Every line between the top of the data below and the line with "Task: Open the AmazonPollyFullAccess", both ends included, must be retyped exactly.

BEGIN AVAILABLE DATA

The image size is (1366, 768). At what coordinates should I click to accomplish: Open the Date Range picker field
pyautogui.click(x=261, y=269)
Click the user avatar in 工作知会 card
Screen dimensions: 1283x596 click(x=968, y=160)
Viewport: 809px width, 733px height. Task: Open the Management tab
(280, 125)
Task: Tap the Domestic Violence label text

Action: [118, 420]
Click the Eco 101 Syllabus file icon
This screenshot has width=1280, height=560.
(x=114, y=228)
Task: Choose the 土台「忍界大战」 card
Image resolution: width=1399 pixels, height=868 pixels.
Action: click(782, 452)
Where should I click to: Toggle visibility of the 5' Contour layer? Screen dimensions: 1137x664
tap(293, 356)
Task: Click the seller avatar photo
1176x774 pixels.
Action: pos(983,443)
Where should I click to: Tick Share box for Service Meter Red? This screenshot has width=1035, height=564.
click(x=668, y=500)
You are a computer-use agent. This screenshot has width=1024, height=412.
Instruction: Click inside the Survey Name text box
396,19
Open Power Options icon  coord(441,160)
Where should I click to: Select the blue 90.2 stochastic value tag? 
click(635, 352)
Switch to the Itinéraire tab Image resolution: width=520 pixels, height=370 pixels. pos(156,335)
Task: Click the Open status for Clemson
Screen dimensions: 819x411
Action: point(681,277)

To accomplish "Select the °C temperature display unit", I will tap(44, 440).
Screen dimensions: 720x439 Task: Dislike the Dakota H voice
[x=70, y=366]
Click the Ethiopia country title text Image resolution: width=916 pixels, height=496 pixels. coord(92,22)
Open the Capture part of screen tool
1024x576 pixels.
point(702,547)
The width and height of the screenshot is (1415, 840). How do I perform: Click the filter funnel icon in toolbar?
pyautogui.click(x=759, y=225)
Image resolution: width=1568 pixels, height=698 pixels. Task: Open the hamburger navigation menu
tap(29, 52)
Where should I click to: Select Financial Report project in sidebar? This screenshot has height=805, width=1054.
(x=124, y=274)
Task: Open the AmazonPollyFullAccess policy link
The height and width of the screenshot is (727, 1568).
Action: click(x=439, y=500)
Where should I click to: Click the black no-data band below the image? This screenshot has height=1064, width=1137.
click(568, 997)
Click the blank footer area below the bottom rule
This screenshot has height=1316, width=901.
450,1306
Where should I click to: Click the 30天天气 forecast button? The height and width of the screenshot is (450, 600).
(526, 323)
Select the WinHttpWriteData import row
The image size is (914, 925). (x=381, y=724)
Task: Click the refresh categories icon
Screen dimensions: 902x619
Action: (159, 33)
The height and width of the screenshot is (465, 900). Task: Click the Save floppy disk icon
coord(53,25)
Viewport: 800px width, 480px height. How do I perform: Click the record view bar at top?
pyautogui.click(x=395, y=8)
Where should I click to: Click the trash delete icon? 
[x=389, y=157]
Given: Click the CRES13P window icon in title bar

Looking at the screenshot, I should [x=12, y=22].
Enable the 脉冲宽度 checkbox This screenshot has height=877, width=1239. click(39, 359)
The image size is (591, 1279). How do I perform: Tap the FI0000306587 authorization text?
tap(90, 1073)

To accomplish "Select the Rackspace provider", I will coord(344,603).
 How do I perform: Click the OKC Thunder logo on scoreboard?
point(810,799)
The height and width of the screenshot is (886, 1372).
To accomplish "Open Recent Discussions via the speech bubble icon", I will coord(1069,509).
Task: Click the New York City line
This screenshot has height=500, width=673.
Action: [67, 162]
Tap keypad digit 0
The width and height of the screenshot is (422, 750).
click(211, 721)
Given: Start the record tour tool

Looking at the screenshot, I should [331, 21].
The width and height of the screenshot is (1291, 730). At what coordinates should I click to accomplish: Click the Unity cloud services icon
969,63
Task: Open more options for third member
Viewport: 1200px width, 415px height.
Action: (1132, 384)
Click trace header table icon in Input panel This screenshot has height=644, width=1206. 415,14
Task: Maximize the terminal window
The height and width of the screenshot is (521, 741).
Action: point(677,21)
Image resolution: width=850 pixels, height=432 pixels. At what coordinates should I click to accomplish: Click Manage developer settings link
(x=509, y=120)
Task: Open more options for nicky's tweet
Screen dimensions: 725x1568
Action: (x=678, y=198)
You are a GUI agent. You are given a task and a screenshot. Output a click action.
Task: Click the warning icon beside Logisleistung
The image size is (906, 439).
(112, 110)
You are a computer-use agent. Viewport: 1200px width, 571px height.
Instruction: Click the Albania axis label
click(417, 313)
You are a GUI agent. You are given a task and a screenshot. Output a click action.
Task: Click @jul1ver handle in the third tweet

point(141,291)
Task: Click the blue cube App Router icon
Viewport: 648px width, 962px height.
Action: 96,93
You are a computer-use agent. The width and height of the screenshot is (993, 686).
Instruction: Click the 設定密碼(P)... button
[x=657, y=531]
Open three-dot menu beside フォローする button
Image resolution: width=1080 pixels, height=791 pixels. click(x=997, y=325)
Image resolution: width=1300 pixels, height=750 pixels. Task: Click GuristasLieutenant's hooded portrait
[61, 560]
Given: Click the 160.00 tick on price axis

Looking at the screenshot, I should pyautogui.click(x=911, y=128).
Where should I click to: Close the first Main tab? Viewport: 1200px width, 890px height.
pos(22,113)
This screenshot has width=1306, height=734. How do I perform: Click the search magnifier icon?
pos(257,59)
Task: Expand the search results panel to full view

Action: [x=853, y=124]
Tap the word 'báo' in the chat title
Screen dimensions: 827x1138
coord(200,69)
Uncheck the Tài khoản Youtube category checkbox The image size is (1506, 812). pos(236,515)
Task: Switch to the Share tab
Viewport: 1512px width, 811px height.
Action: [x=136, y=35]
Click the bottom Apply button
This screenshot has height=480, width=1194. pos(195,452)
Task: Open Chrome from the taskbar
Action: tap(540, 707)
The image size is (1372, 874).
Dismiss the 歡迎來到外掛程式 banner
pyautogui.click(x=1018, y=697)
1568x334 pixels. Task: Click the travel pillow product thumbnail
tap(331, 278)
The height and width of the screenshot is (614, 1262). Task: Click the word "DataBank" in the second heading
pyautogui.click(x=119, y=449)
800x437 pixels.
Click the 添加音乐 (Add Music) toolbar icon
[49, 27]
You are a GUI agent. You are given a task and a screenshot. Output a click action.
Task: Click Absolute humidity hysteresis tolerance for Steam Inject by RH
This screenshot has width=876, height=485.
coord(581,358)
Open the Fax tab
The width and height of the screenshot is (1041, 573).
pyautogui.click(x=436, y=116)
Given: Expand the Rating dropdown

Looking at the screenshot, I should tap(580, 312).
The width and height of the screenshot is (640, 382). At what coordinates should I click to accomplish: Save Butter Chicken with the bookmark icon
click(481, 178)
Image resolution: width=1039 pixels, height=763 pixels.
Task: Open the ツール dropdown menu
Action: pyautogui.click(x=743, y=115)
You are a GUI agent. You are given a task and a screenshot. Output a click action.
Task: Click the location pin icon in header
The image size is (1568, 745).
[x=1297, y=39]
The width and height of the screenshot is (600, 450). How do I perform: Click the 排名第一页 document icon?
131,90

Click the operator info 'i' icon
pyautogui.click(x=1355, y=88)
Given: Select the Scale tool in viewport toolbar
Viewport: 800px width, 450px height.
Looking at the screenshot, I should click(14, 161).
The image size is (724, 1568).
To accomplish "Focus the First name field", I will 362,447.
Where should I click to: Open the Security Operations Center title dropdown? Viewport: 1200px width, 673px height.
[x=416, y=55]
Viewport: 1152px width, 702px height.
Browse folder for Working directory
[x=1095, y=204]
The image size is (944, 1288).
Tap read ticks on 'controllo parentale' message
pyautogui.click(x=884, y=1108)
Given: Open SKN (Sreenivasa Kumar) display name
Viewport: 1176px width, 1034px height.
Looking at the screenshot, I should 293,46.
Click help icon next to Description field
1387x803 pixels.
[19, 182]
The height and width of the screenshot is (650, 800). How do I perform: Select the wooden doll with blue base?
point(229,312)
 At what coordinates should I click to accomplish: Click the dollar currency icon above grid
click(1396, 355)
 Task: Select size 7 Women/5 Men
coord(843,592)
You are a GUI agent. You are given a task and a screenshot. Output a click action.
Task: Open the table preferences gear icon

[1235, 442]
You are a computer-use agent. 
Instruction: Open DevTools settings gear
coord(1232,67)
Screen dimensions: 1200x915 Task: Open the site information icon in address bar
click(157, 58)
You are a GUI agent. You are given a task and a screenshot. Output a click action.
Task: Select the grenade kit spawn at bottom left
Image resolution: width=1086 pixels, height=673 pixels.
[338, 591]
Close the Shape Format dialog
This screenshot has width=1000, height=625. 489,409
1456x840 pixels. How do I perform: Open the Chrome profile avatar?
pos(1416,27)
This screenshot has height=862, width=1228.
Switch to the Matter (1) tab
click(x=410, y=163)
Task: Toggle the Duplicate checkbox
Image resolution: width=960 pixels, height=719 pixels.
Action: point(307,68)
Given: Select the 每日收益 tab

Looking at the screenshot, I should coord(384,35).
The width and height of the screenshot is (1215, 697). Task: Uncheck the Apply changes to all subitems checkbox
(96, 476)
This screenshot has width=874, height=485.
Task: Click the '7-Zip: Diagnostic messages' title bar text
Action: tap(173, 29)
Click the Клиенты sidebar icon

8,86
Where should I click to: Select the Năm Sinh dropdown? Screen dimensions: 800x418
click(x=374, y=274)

END AVAILABLE DATA

▶ YOUR RESPONSE:
The image size is (1366, 768). At what coordinates should I click to accomplish: Open the Date Range picker field
pyautogui.click(x=261, y=269)
Click the user avatar in 工作知会 card
Screen dimensions: 1283x596 click(x=968, y=160)
Viewport: 809px width, 733px height. Task: Open the Management tab
(280, 125)
Task: Tap the Domestic Violence label text

Action: [118, 420]
Click the Eco 101 Syllabus file icon
This screenshot has width=1280, height=560.
(x=114, y=228)
Task: Choose the 土台「忍界大战」 card
Image resolution: width=1399 pixels, height=868 pixels.
Action: click(782, 452)
Where should I click to: Toggle visibility of the 5' Contour layer? Screen dimensions: 1137x664
tap(293, 356)
Task: Click the seller avatar photo
1176x774 pixels.
Action: pos(983,443)
Where should I click to: Tick Share box for Service Meter Red? This screenshot has width=1035, height=564.
click(x=668, y=500)
You are a computer-use agent. This screenshot has width=1024, height=412.
Instruction: Click inside the Survey Name text box
396,19
Open Power Options icon  coord(441,160)
Where should I click to: Select the blue 90.2 stochastic value tag? 
click(635, 352)
Switch to the Itinéraire tab Image resolution: width=520 pixels, height=370 pixels. pos(156,335)
Task: Click the Open status for Clemson
Screen dimensions: 819x411
Action: point(681,277)

To accomplish "Select the °C temperature display unit", I will tap(44, 440).
Screen dimensions: 720x439 Task: Dislike the Dakota H voice
[x=70, y=366]
Click the Ethiopia country title text Image resolution: width=916 pixels, height=496 pixels. coord(92,22)
Open the Capture part of screen tool
1024x576 pixels.
point(702,547)
The width and height of the screenshot is (1415, 840). How do I perform: Click the filter funnel icon in toolbar?
pyautogui.click(x=759, y=225)
Image resolution: width=1568 pixels, height=698 pixels. Task: Open the hamburger navigation menu
tap(29, 52)
Where should I click to: Select Financial Report project in sidebar? This screenshot has height=805, width=1054.
(x=124, y=274)
Task: Open the AmazonPollyFullAccess policy link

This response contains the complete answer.